**DIRECTIVE:** Reproduce the lines below as a numbered list, leaving out blank lines.

**DATA SECTION:**
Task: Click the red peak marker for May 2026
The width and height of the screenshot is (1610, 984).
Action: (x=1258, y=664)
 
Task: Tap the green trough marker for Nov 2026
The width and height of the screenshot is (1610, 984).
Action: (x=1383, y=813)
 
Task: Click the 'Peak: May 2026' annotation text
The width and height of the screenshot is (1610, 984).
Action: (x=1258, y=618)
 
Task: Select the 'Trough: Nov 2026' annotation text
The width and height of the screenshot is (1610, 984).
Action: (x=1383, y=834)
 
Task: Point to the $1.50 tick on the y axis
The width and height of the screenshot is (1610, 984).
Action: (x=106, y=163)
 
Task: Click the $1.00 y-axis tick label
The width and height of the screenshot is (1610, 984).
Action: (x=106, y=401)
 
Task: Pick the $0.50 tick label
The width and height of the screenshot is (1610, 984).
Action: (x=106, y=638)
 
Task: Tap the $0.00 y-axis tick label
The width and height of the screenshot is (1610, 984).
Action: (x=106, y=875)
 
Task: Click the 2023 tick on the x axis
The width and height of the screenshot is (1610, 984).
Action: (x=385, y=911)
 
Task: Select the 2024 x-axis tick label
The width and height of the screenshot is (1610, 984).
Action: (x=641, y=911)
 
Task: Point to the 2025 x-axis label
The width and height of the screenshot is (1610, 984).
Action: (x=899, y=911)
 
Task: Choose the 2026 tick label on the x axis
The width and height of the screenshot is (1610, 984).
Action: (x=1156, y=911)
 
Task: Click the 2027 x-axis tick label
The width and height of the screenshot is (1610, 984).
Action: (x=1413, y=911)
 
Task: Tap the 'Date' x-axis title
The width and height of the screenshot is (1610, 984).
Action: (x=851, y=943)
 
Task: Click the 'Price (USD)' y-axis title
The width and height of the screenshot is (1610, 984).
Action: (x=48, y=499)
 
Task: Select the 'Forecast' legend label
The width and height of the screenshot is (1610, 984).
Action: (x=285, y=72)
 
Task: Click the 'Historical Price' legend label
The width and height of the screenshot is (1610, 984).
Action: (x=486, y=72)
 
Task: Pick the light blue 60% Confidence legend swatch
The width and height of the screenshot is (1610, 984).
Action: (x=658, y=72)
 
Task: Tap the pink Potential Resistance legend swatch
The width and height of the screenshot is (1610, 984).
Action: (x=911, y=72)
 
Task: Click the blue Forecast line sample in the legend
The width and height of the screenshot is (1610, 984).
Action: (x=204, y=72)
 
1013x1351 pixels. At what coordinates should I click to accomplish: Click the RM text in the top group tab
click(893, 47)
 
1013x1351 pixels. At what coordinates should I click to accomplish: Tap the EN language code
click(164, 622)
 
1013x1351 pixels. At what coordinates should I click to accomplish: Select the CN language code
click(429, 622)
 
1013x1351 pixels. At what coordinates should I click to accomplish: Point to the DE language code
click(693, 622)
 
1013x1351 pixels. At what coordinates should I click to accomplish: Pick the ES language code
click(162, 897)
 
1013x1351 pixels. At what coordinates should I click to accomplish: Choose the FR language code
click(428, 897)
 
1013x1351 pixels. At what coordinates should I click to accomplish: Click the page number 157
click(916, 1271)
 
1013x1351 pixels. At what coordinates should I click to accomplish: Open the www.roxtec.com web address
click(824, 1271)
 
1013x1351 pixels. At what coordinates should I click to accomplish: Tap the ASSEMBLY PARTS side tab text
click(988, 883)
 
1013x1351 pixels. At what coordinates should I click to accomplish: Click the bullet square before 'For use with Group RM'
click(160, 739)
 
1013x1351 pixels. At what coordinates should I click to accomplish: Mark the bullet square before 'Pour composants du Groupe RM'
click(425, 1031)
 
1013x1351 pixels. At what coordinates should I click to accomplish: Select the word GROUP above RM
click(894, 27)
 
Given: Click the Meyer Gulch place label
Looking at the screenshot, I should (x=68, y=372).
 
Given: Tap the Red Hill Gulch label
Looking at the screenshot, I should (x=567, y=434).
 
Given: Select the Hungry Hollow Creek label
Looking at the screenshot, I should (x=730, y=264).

**TASK SOLUTION:**
1. Task: Click the red peak marker for May 2026
2. The width and height of the screenshot is (1610, 984).
3. Action: (x=1258, y=664)
4. Task: Tap the green trough marker for Nov 2026
5. The width and height of the screenshot is (1610, 984).
6. Action: (x=1383, y=813)
7. Task: Click the 'Peak: May 2026' annotation text
8. The width and height of the screenshot is (1610, 984).
9. Action: (x=1258, y=618)
10. Task: Select the 'Trough: Nov 2026' annotation text
11. The width and height of the screenshot is (1610, 984).
12. Action: (x=1383, y=834)
13. Task: Point to the $1.50 tick on the y axis
14. The width and height of the screenshot is (1610, 984).
15. Action: (x=106, y=163)
16. Task: Click the $1.00 y-axis tick label
17. The width and height of the screenshot is (1610, 984).
18. Action: (x=106, y=401)
19. Task: Pick the $0.50 tick label
20. The width and height of the screenshot is (1610, 984).
21. Action: (x=106, y=638)
22. Task: Tap the $0.00 y-axis tick label
23. The width and height of the screenshot is (1610, 984).
24. Action: (x=106, y=875)
25. Task: Click the 2023 tick on the x axis
26. The width and height of the screenshot is (1610, 984).
27. Action: (x=385, y=911)
28. Task: Select the 2024 x-axis tick label
29. The width and height of the screenshot is (1610, 984).
30. Action: (x=641, y=911)
31. Task: Point to the 2025 x-axis label
32. The width and height of the screenshot is (1610, 984).
33. Action: (x=899, y=911)
34. Task: Choose the 2026 tick label on the x axis
35. The width and height of the screenshot is (1610, 984).
36. Action: (x=1156, y=911)
37. Task: Click the 2027 x-axis tick label
38. The width and height of the screenshot is (1610, 984).
39. Action: (x=1413, y=911)
40. Task: Tap the 'Date' x-axis title
41. The width and height of the screenshot is (1610, 984).
42. Action: (x=851, y=943)
43. Task: Click the 'Price (USD)' y-axis title
44. The width and height of the screenshot is (1610, 984).
45. Action: (x=48, y=499)
46. Task: Select the 'Forecast' legend label
47. The width and height of the screenshot is (1610, 984).
48. Action: (x=285, y=72)
49. Task: Click the 'Historical Price' legend label
50. The width and height of the screenshot is (1610, 984).
51. Action: (x=486, y=72)
52. Task: Pick the light blue 60% Confidence legend swatch
53. The width and height of the screenshot is (1610, 984).
54. Action: (x=658, y=72)
55. Task: Tap the pink Potential Resistance legend swatch
56. The width and height of the screenshot is (1610, 984).
57. Action: (x=911, y=72)
58. Task: Click the blue Forecast line sample in the legend
59. The width and height of the screenshot is (1610, 984).
60. Action: (x=204, y=72)
61. 1013x1351 pixels. At what coordinates should I click to accomplish: Click the RM text in the top group tab
62. click(893, 47)
63. 1013x1351 pixels. At what coordinates should I click to accomplish: Tap the EN language code
64. click(164, 622)
65. 1013x1351 pixels. At what coordinates should I click to accomplish: Select the CN language code
66. click(429, 622)
67. 1013x1351 pixels. At what coordinates should I click to accomplish: Point to the DE language code
68. click(693, 622)
69. 1013x1351 pixels. At what coordinates should I click to accomplish: Pick the ES language code
70. click(162, 897)
71. 1013x1351 pixels. At what coordinates should I click to accomplish: Choose the FR language code
72. click(428, 897)
73. 1013x1351 pixels. At what coordinates should I click to accomplish: Click the page number 157
74. click(916, 1271)
75. 1013x1351 pixels. At what coordinates should I click to accomplish: Open the www.roxtec.com web address
76. click(824, 1271)
77. 1013x1351 pixels. At what coordinates should I click to accomplish: Tap the ASSEMBLY PARTS side tab text
78. click(988, 883)
79. 1013x1351 pixels. At what coordinates should I click to accomplish: Click the bullet square before 'For use with Group RM'
80. click(160, 739)
81. 1013x1351 pixels. At what coordinates should I click to accomplish: Mark the bullet square before 'Pour composants du Groupe RM'
82. click(425, 1031)
83. 1013x1351 pixels. At what coordinates should I click to accomplish: Select the word GROUP above RM
84. click(894, 27)
85. Given: Click the Meyer Gulch place label
86. Looking at the screenshot, I should (x=68, y=372).
87. Given: Tap the Red Hill Gulch label
88. Looking at the screenshot, I should (x=567, y=434).
89. Given: Select the Hungry Hollow Creek label
90. Looking at the screenshot, I should (x=730, y=264).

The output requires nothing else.